Devices of this general type are known, for example as disclosed in European EP 0 358 353 A2. In such known system, a refractory ceramic stopper has built thereinto a metallic coupling having internal threads. A stopper rod having an outer thread can be screwed into the metallic coupling in the stopper. As a result, the stopper is mounted on the stopper rod. However, this known arrangement has a number of disadvantages.
For example, when the stopper is manufactured, the metallic threaded coupling therein is subjected automatically to the firing temperature for manufacture of the stopper, for example 1350.degree. C. During such firing, the threaded metallic coupling can become oxidized. Cracks also can be formed due to the different coefficients of thermal expansion of the ceramic material of the stopper and the metal material of the threaded coupling. All such occurrences have a negative impact on the function and operation of the threaded coupling.
Also in this known system, the thread of the threaded coupling and the thread of the stopper rod must be complementary to each other. As a consequence, when a given installation already has an existing stopper rod, then only stoppers having threaded couplings with precisely matching threads can be employed with such already existing stopper rod. Therefore, when there exist a number of stopper rods having varying threads, it is necessary to provide availability of stoppers with a number of matching threaded couplings. This is an impractical requirement.

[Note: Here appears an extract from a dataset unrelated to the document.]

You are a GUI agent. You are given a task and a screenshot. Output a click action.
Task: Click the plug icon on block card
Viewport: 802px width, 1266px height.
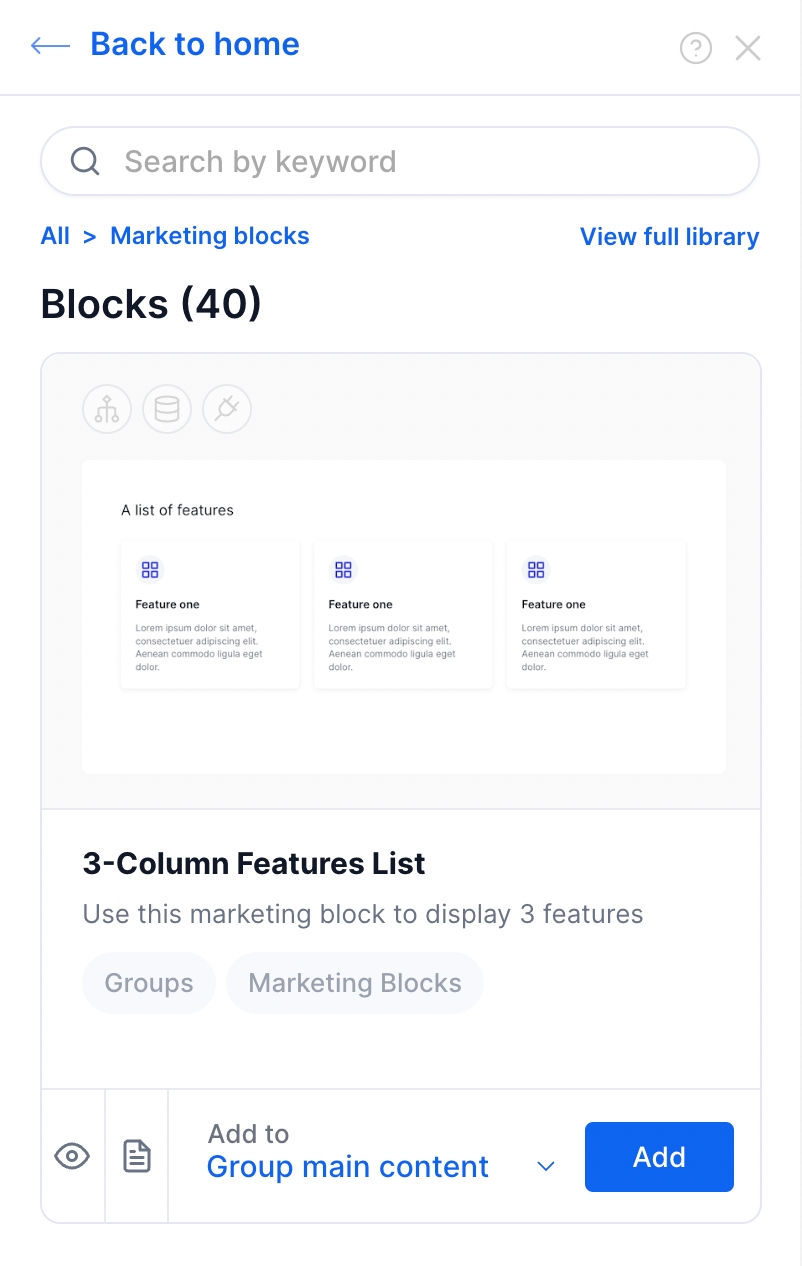[x=227, y=410]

Further, systems of this general type normally also are employed to feed gas into the stopper for various purposes. In the system of EP 0 358 353 A2, after the stopper rod has been screwed into the threaded coupling, it must be guaranteed that sealing surfaces of the stopper and the stopper rod are in sealing contact. However, this is possible only if the longitudinal axis of the threaded coupling and the longitudinal axis of the stopper rod are precisely coaxial. In practical operation, such precise coaxial alignment can be achieved only with difficulty. As a result, leaks can occur. Particularly, during a tightening process of a tightening nut employed in such system, a sealing surface of the stopper rod has a tendency to be moved relative to a sealing surface of the stopper. This is due to the fact that the mating threads of the screw coupling automatically have a certain amount of play. Leaks also can occur due to the different coefficients of thermal expansion of the ceramic material of the stopper and the metal material of the stopper rod. As a result, cracks can form in the ceramic material of the stopper. All such leaks are undesirable.